# Problem:
State the number of lines in these records holding "knowledge". Say nothing more.

# Information:
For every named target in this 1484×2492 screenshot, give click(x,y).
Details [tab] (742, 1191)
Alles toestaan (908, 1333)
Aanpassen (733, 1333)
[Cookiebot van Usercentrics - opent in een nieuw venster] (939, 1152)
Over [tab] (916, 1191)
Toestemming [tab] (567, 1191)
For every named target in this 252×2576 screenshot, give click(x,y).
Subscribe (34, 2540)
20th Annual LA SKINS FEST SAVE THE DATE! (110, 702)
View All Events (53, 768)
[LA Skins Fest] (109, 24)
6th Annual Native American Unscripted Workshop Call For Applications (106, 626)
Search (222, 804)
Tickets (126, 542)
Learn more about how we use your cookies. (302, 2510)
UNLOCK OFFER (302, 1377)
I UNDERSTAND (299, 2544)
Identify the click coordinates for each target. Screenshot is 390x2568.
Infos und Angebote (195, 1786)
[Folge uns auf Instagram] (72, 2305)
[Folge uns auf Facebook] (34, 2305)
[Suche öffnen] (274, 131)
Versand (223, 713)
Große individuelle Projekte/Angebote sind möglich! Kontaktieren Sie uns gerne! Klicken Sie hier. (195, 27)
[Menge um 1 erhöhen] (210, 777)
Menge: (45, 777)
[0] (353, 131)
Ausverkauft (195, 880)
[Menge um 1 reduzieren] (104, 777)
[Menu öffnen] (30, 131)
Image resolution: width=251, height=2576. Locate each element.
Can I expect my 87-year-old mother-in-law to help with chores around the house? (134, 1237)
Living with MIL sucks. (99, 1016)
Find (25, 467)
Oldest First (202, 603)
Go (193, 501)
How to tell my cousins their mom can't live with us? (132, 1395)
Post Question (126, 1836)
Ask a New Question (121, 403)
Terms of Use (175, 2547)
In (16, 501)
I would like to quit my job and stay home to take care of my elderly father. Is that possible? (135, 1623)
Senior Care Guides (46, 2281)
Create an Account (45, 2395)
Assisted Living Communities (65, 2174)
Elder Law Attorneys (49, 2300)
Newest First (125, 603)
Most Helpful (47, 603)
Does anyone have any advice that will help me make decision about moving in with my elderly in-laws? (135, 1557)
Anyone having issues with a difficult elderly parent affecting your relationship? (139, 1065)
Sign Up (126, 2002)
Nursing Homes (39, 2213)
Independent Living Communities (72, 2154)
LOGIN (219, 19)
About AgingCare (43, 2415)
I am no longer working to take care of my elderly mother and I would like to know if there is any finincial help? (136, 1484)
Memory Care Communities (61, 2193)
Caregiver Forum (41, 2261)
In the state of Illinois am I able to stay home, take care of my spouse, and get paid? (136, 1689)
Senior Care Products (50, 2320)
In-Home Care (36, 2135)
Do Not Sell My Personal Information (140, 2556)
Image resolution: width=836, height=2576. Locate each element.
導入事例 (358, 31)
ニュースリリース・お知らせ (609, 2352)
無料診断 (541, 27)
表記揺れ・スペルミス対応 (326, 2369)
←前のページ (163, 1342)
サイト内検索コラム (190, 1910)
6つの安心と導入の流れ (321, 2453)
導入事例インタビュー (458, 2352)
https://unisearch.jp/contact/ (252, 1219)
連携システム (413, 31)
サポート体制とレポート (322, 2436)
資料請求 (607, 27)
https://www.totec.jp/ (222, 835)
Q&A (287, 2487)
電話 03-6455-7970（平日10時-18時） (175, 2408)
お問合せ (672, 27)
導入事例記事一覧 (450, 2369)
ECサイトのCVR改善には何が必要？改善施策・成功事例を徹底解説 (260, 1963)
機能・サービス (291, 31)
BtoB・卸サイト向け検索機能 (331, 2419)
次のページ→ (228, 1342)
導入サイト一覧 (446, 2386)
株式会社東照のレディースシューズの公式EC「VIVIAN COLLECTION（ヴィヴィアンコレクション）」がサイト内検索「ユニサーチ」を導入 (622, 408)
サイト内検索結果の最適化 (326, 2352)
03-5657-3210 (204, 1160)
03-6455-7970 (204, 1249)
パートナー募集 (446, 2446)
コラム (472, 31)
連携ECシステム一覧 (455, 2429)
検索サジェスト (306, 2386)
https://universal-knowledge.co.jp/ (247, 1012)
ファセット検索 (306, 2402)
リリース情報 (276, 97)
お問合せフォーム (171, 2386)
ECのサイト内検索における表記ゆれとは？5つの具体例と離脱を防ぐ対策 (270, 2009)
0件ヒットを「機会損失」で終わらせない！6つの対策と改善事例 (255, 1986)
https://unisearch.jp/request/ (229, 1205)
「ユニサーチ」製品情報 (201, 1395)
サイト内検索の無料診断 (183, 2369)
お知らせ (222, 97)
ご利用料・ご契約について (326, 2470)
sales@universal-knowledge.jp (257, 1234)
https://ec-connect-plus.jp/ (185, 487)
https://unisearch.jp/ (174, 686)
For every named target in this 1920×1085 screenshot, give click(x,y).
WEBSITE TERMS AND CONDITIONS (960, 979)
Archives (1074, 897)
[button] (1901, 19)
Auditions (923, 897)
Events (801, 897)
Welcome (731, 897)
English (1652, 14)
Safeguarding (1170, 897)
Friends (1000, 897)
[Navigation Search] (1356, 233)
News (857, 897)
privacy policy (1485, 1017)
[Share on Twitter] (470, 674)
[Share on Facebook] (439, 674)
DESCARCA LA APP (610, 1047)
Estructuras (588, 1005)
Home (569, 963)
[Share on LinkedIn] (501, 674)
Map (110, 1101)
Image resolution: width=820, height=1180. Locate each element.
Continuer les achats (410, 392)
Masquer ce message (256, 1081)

# Written reply:
2